On y teste matériels et procédés. La robotisation du champ de bataille s’accélère avec l’essor irrésistible de l’IA et le recours aux technologies duales. La capacité des sociétés à faire bloc dans l’adversité, à mobiliser en leur sein forces morales, compétences humaines et moyens économiques en cas d’agression se trouve également mise à l’épreuve.
Avec l’élection de Trump, America is back. Certainement pas dans le sens espéré par les Européens. Les conflits d’Ukraine, de Gaza et du Liban risquent de connaître des évolutions fâcheuses. Annonciateurs de jours plus sombres, ils sont nos guerres d’Espagne. D’ores et déjà, plusieurs leçons peuvent en être tirées.
Louis Gautier
Dans les guerres contemporaines, l’effort à produire est d’abord civil avant d’être militaire. La conflictualité prompte à s’exprimer dans notre monde dérégulé s’affirme avant tout dans les domaines de l’information et des communications, du traitement des données et du numérique.

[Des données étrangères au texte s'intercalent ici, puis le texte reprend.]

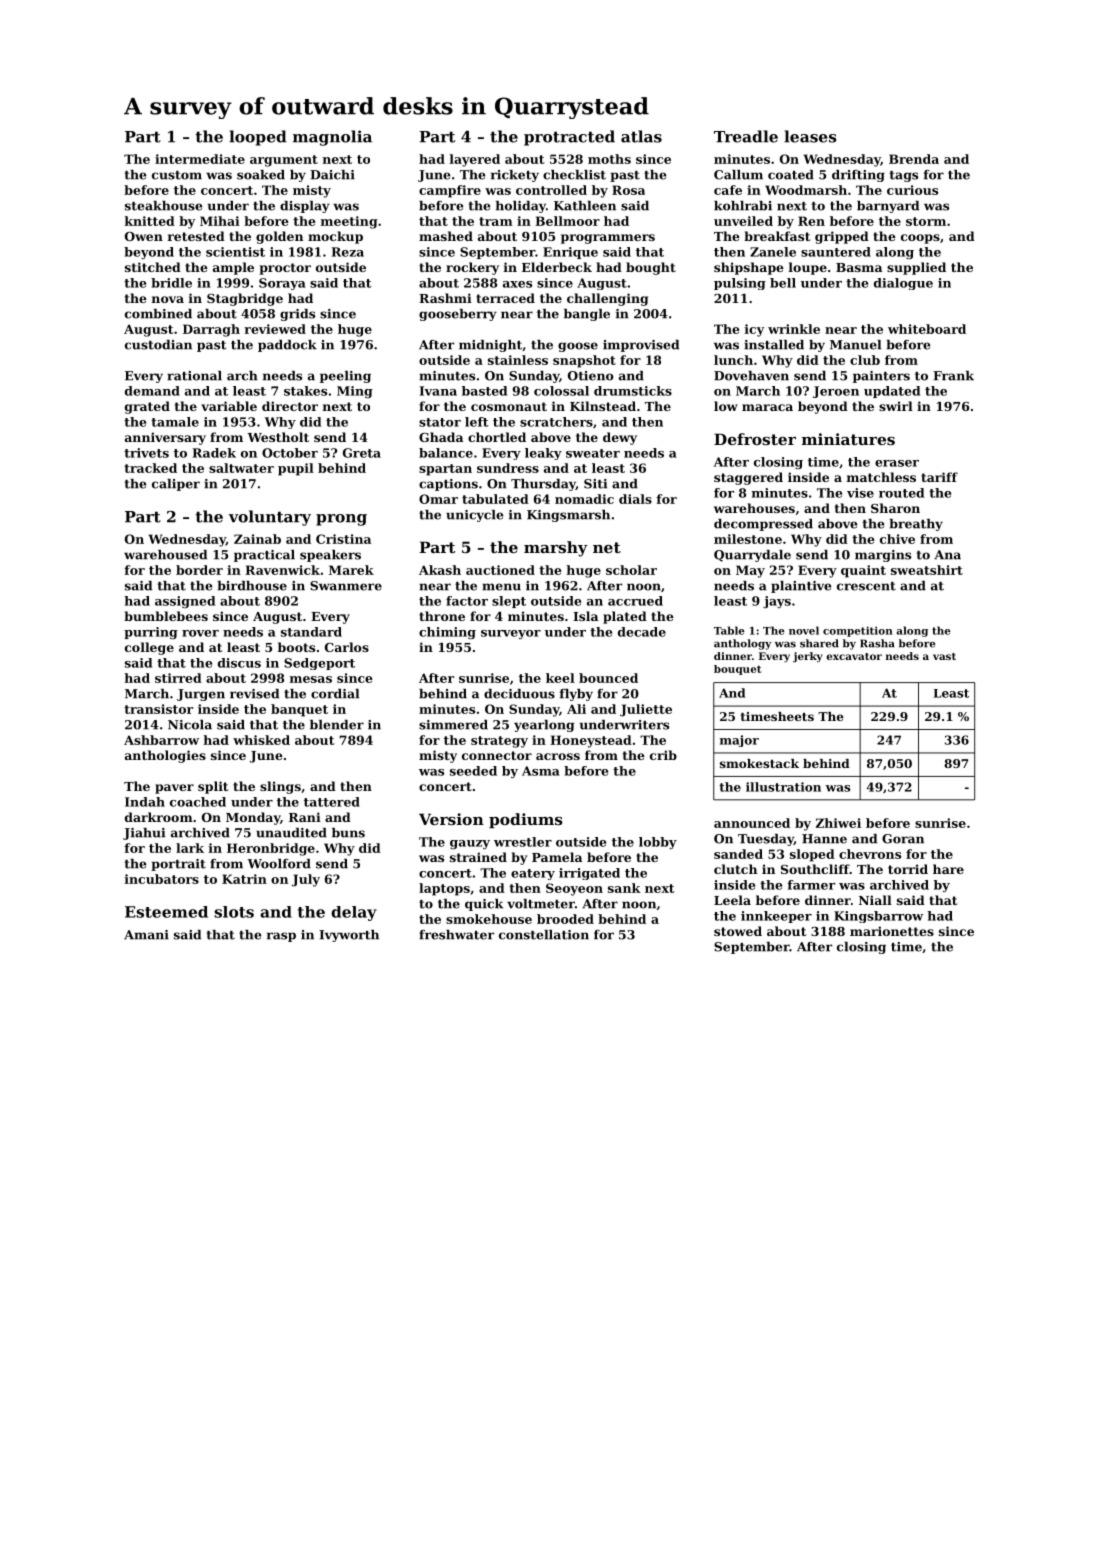 The width and height of the screenshot is (1099, 1554). Describe the element at coordinates (146, 935) in the screenshot. I see `Amani` at that location.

Dans ces dimensions, les manœuvres qui précèdent l’emploi de la force avant de l’accompagner constituent des actions de longue main visant à ébranler la cohésion de la société et à miner ses dispositifs de sécurité. La guerre commence ainsi longtemps avant de franchir le seuil de la militarisation des opérations.
L’affaire des bipeurs du Hezbollah est, à cet égard, un exemple sommaire mais parlant. Certes la guerre d’Ukraine n’a pas généré le cyber Pearl Harbor redouté. Il ne se passe cependant pas une semaine sans qu’un sabotage informatique ne soit perpétré sur les infrastructures de ce pays ou ne vise, ailleurs en Europe, un site militaire ou industriel, une société ou un organisme soutenant l’effort d’armement de l’Ukraine. Une autre étape a été franchie récemment avec l’envoi de colis piégés provoquant, comme au Royaume Uni ou en Allemagne, des incendies dans des entrepôts ou un aéroport.

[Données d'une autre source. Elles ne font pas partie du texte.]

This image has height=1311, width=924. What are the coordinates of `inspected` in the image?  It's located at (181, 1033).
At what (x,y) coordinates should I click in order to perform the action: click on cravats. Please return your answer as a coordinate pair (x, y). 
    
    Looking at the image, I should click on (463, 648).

Avec le retour de la guerre en Europe, les conditions dans lesquelles les citoyens et les forces vives de la nation participent à l’effort de défense et de sécurité nationale redevient un sujet. Certains États, comme la Suède, devant la menace russe, n’ont d’ailleurs pas hésité à rétablir une forme de conscription. L’Allemagne s’apprête à suivre. En France, le Service national universel (SNU), mal aimé de l’Éducation nationale et des Armées, loin d’apparaître une solution est devenu un problème, et même à en croire la Cour des comptes un coûteux problème de 5 milliards d’euros. Les parlementaires dans leur quête d’économie proposent donc sa suppression. Même si le SNU soulève des critiques, qui peut nier pourtant, que pour parer les coups portés contre notre société démocratique via le terrorisme, les attaques cyber et la désinformation ou faire face à de plus grands risques dont les catastrophes naturelles font partie, les citoyens, individuellement et collectivement, doivent être davantage les acteurs de leur propre sécurité ? Comment dès lors les y préparer ?

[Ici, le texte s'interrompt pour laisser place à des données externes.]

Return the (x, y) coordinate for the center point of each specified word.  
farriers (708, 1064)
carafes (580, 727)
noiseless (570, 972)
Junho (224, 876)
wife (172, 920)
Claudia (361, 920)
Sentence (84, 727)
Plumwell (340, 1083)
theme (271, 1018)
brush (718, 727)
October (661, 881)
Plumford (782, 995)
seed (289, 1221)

Notre pays, comme le montre notre incapacité à livrer des armes à l’Ukraine, faute d’un répertoire et d’un cadre de mobilisation industrielle, serait en grande difficulté pour basculer dans une véritable économie de guerre. Il le serait aussi pour remédier aux effets d’une attaque cyber massive. La coopération avec le secteur civil, en particulier avec les opérateurs et pourvoyeurs d’accès, est devenue cruciale dans la conduite même des missions des armées. Comment l’organiser au niveau national et européen ?
Nos armées, en opération ou sur le territoire national, devraient donc être en mesure de solliciter plus efficacement, si nécessaire, les moyens et les technologies civils du privé. Tout cela suppose, en amont d’un possible coup dur, qu’un recensement des ressources utiles, un travail de programmation et d’encadrement de leur mobilisation ait été méthodiquement entrepris et les conditions de cette mobilisation définies.
En quelque sorte il s’agirait d’ouvrir quand il est temps un chantier du type de celui qui avait présidé à la rédaction de la loi sur l’organisation de la nation en temps de guerre. Celle-ci préparée au début la guerre d’Espagne fut promulguée en juillet 1938, c’est-à-dire trop tard pour produire de pleins effets en 1940.